Start of Entries shown

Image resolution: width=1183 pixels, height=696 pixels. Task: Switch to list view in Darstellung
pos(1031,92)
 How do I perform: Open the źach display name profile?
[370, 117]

End of Entries shown
Start of Entries shown

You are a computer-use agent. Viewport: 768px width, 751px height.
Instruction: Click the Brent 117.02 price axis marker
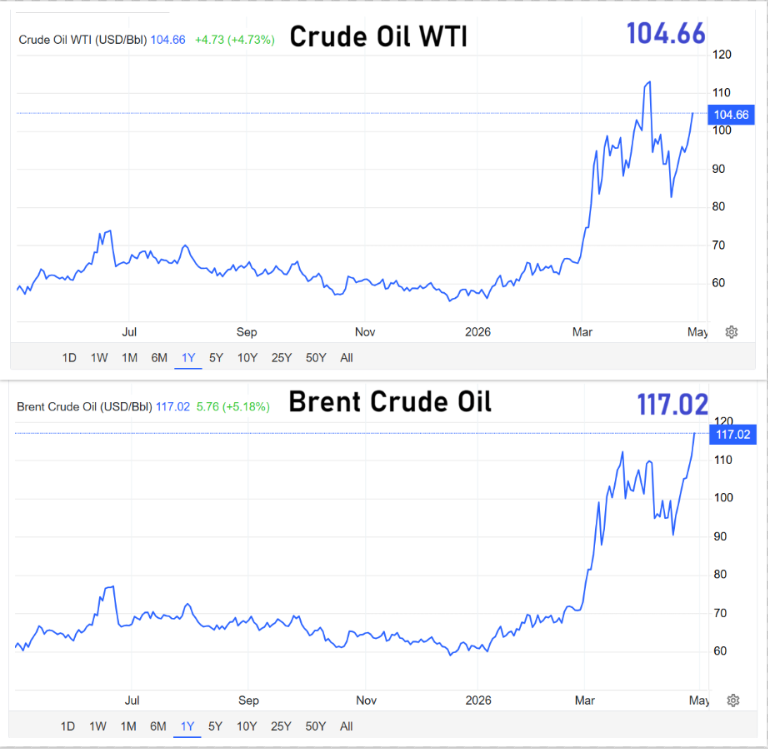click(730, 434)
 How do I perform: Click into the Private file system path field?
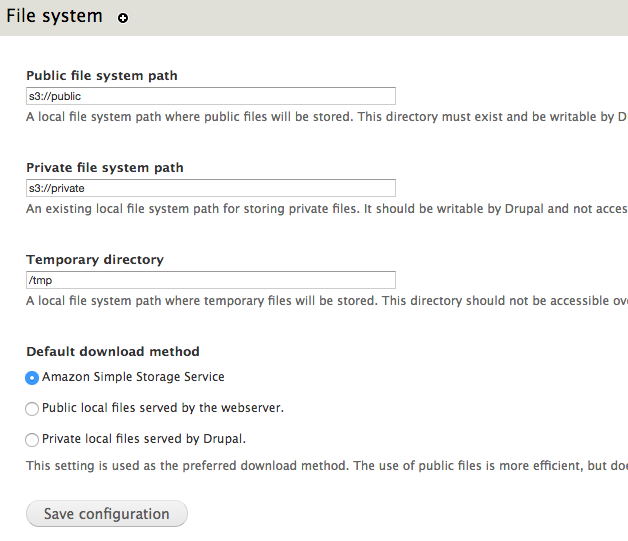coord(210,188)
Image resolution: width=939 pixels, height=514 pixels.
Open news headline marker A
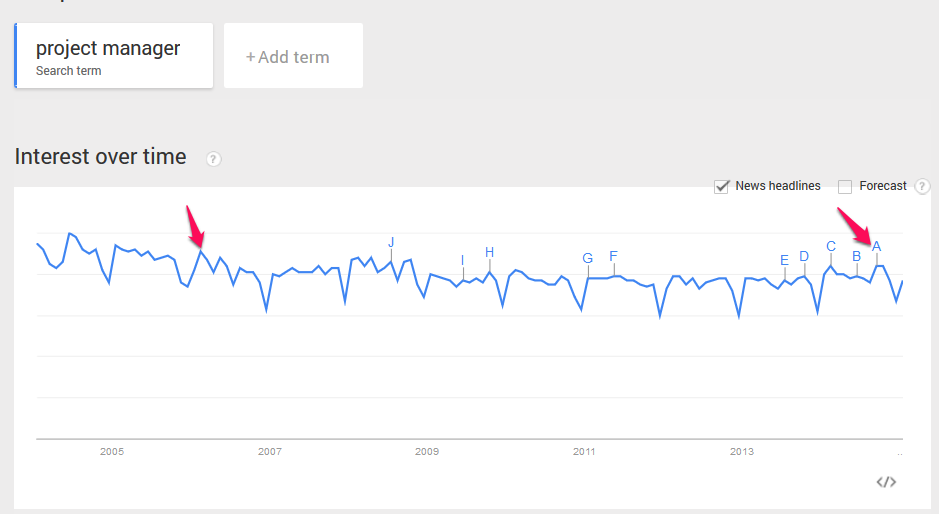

End of Entries shown

What is needed
For this exercise, transcribe exactly the part of the records above that opens with the line containing "How do I perform: Click" and closes with the one containing "Open news headline marker A". Pictures are not part of the copy.

Task result
 How do I perform: Click into the Private file system path field?
coord(210,188)
Image resolution: width=939 pixels, height=514 pixels.
Open news headline marker A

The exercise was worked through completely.